Leica M9 with 50mm Summicron at F2.0, 1/4000, ISO200
A classic example of a rule of thirds construction. The scaffolding breaks the field of view in equal parts. The worker in the first plane acts as counterpoint to the brown car entering the picture. Both workers’ heads point to different directions, giving a sense of activity going on in the street. The orange cones help the viewers to anchor their attention to where the main elements are located. Other constituents can be seen in details such as shovels and hoses to give hints on the tasks being performed. The third plane is made of parked cars and bikes that probably hint to a busy street. The bit of the chair that sticks out on the left bothers me somewhat though, a slight crop could maybe take care of the problem.
This is the strong point of the picture in my opinion. The color gamut encompasses tints that work well together such as browns, orange, black and white. The orange cap of the worker is similar to the construction cones. The lines of the car are the reverse pattern of the wood planks that hold the dirt mount. The choice to select a large aperture (F2.0) resulted in a thin depth of field, creating a blur just after the first plane. This choice can be questioned. As a matter of fact, the three planes are important to the reading of this picture, so a smaller aperture would have brought all elements to the same detail level. The author probably wanted to emphasize the action on the first plane and use the background to build a mood around it.
Meaning / mood / feeling.
Given the shadows, the sun is probably at his highest point of the day. The bright road conveys the feeling of a very hot temperature, which is emphasized by the blur of the thin depth of field. The water spillage might mean that a water pipe cracked, creating a nice wink to the high temperatures. The car helps locating somewhat the shot, definitely not in Europe, especially given the light security measures around the job site. This could also be a hint on the work conditions of the two employees, though this interpretation has definitely no strong ground to stand on (in the literal sense…). The main negative critique of this shot comes to the meaning of the picture. It cannot be read clearly about what the workers are doing or thinking. There is little interaction between the two. Perhaps, there is simply no wanted connection and both workers hover in their own world. All in all, the message conveyed by the author cannot be clearly defined, which might or might not bother the viewer.

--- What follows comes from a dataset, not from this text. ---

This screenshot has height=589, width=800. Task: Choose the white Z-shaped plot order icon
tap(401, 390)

I believe the shot works in terms of composition and aesthetics. Yet something seems missing, I would have liked more information, maybe a small gesture from the first plane worker, or a better connection with his colleague. I believe it is a above all a moody shot, it transmits an atmosphere more than a meaning through composition, colors and depth of field. It intends to convey the feeling of a hot summer day, at the time when activity starts to slow down in a little town. Yet little can be said about the underlying message of the photographer, if any.

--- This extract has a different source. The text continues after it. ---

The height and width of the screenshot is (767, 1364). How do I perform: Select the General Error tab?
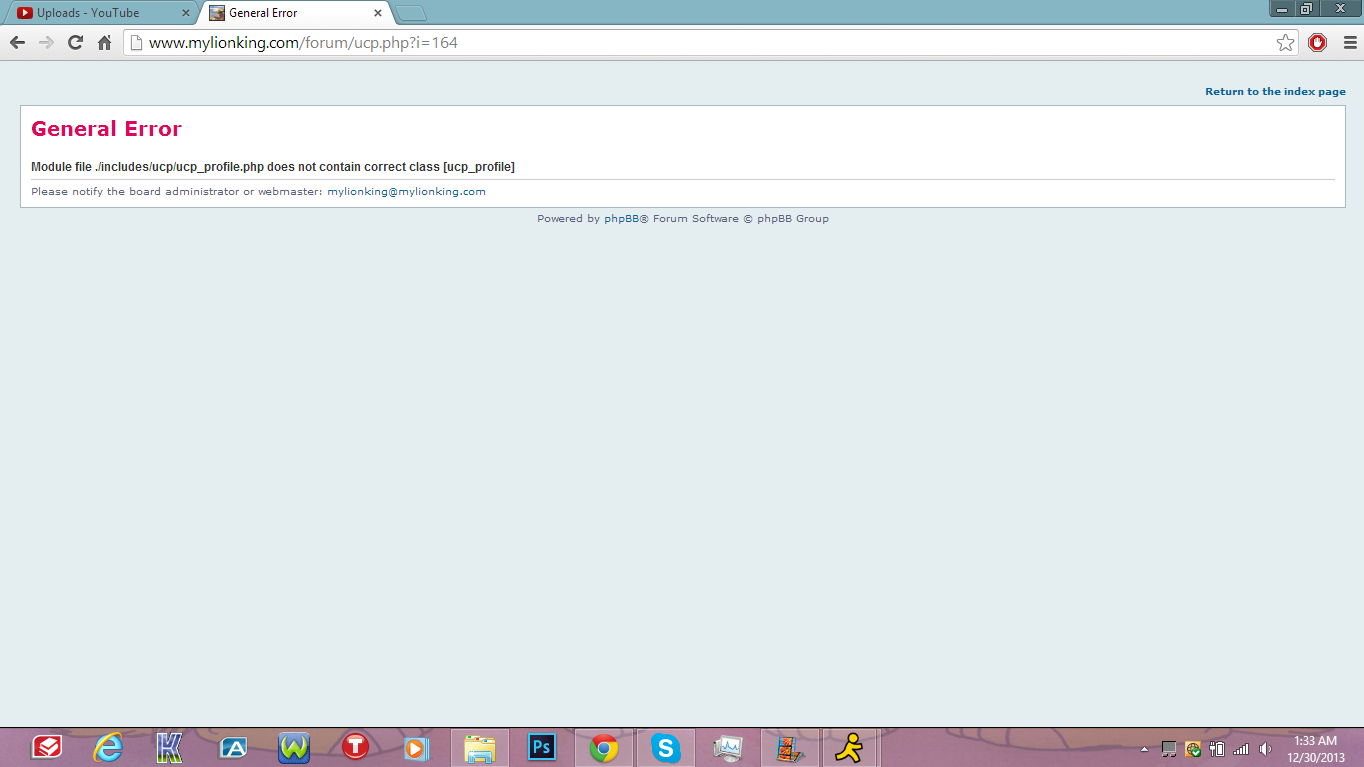285,13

Please feel free to add any input to this critique in the comments section. Obviously this first critique is a bit biased since I took the shot and had insider information ;) Feel free to be positive or negative, it will be fine as long as it is written in a constructive manner.
Interested to have you shot go through this critique exercise ? Here are the instructions on how to submit:
– send a picture of a minimum width of 1280 pixels and no more than 1 MB size to email@example.com . Obviously, you’ll retain all copyright of your pictures, I will only use it once to illustrate the corresponding critique.
– add your name, location and any link to the portfolio/website that you would like showcased.
– if possible, add info on the camera / lens / exif. Please do not mention any information on the background and location of shot, let’s see if the shot speaks by itself first. You might nevertheless add it to the comments section after the critique is published.
– all pictures must be street photographs, involving strangers and unstaged. No portraits, flowers or cats shots will be reviewed. To make it interesting, send pictures where you are not sure whether the shot works or not in its initial intend. Submitting your best memorabilia is not the goal of this excercise.
– and above all, be ready for a sincere output, be it positive or not. I won’t be harsh but if the shot fails in some of its components, I will tell you so. If I feel it is great, I will also tell you so ;) Readers are also encouraged to give their own opinion in the comments section, again please do it in a constructive manner.
Note that I am not a professional art critique. I will just give you one opinion which in no way will determine whether a given shot is a good one or not. Taste is highly subjective, and so is the interpretation of street photography shots. The end goal of this column is to provide hindsight on how one might read a picture and a general sharing and learning experience to all readers interested in street photography.